I think that’s great for the country. But it does make you wonder, what happened to this being a core issue to GOP base voters last year?

Did everyone just suddenly change their mind? Are GOP base voters reacting to the same very practical concerns about the party’s longterm future as party elites? Or if Hannity and Marco Rubio say it’s over, is it over? Maybe the whole thing was just overblown by the dynamics of an intense primary fight. I don’t have a really clear answer on this one other than the standard half-cop-out that I think it’s a bit of each.

But what about gay marriage? I was interested to read this piece in Politico over the weekend which noted that Republican operatives see a party switch on gay marriage as a potential major fundraising windfall.
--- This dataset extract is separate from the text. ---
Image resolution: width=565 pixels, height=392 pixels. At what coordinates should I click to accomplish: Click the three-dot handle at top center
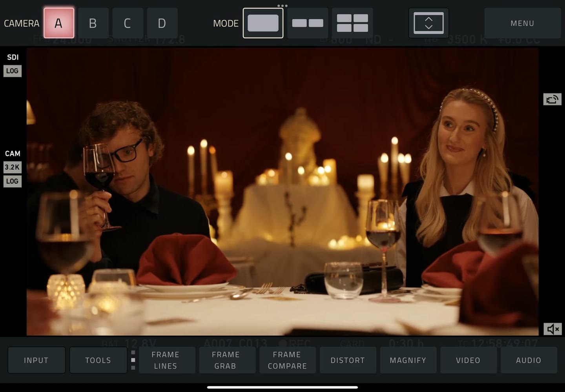coord(282,6)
In other words, a pro-gay rights stance (or at least not as clearly an anti-gay stance) could give Republican fundraisers purchase on a whole new group of potential political givers.

As a practical matter, that seems like a real possibility. Democrats have done major fundraising among pro-gay rights and gay donors in recent years, though I imagine it’ll take quite a lot of work and change before anyone really thinks that the GOP is a better or even close to equal protector of gay rights than the Democratic party.

But if you’re a base Republican voter or evangelical Christian whose primary orientation toward politics is through the prism of right-leaning evangelical Christianity, this idea that the party is going to make the switch because there are so many fundraising dollars available is one that has to feed into every nightmare and paranoia of elite GOP sellout.

So on all these issues — gay rights, immigration and a slew of others — is there a point where the core constituencies favoring these exclusionary politics dig in their heels and say, no more? Or is the GOP base just a paper tiger? My sense is that it’s not necessarily either in that binary equation, that the whole situation is part of the disorientation of the whole party post-2012 — or from another perspective post-1998.

But I still wonder? Is that it? Does the party leadership just show the way?